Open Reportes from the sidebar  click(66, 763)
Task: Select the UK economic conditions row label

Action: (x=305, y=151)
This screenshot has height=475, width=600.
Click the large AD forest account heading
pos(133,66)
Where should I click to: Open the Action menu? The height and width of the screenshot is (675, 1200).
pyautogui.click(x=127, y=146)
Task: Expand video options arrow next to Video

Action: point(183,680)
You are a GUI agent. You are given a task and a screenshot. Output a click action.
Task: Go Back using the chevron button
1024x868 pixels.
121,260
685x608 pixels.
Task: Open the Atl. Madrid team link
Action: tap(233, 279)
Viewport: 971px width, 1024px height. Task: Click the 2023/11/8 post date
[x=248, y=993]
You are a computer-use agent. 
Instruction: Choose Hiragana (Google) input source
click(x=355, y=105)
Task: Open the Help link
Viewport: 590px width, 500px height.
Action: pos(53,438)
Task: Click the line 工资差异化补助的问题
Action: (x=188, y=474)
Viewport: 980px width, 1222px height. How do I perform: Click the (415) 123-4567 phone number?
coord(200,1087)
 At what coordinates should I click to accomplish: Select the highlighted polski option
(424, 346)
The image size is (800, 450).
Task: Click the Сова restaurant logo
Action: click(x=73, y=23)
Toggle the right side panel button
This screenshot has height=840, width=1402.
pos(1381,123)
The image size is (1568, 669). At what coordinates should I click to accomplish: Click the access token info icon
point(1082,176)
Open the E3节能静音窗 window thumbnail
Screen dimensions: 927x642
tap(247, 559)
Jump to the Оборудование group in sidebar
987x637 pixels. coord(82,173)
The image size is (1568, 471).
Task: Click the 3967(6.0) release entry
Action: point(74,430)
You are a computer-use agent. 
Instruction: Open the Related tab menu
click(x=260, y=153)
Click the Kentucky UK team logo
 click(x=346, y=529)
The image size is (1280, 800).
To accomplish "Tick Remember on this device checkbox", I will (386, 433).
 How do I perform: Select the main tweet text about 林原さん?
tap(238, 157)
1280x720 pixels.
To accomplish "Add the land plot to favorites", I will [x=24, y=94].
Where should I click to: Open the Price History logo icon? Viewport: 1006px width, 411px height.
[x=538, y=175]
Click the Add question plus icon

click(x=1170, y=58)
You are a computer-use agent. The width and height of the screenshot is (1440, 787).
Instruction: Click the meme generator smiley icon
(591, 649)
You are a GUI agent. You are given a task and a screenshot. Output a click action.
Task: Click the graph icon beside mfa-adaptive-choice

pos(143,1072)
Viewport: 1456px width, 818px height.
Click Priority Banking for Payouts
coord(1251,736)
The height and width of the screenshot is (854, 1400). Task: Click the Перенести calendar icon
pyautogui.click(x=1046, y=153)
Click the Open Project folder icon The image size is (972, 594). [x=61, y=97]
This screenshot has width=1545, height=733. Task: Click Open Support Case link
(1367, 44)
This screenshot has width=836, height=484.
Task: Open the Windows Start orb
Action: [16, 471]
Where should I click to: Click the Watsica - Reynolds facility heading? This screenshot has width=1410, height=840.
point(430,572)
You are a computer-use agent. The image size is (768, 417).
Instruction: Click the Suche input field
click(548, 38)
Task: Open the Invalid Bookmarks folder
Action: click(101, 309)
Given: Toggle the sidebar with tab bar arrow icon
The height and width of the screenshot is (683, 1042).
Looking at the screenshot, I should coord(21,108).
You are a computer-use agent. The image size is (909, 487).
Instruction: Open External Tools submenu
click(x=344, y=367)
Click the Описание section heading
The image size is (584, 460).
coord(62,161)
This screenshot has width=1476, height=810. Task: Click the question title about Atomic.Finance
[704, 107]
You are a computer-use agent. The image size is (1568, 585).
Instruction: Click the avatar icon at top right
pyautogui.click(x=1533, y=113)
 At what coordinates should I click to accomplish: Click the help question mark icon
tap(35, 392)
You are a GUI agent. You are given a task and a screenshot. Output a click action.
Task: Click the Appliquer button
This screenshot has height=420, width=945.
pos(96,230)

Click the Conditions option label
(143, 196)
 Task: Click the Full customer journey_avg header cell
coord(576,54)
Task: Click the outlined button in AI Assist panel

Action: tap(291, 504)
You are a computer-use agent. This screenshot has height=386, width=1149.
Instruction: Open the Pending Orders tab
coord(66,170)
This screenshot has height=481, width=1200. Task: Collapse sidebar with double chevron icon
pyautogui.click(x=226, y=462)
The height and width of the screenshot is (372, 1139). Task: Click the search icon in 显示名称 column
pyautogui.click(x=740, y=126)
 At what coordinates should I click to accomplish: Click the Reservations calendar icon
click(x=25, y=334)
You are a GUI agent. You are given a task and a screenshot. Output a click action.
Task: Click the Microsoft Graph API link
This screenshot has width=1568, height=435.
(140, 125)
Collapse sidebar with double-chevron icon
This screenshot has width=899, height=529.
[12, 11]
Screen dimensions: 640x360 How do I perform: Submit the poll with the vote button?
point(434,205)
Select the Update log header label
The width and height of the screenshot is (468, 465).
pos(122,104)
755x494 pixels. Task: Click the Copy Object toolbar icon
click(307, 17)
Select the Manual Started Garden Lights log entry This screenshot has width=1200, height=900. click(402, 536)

------------------------

## Instructions to follow
All of the lines above that carry the string "computer" need to be found and copied.

## Output
You are a computer-use agent. 
You are a computer-use agent. 
You are a computer-use agent. The width and height of the screenshot is (1440, 787).
You are a computer-use agent. The image size is (768, 417).
You are a computer-use agent. The image size is (909, 487).
You are a computer-use agent. The image size is (1568, 585).
You are a computer-use agent. This screenshot has height=386, width=1149.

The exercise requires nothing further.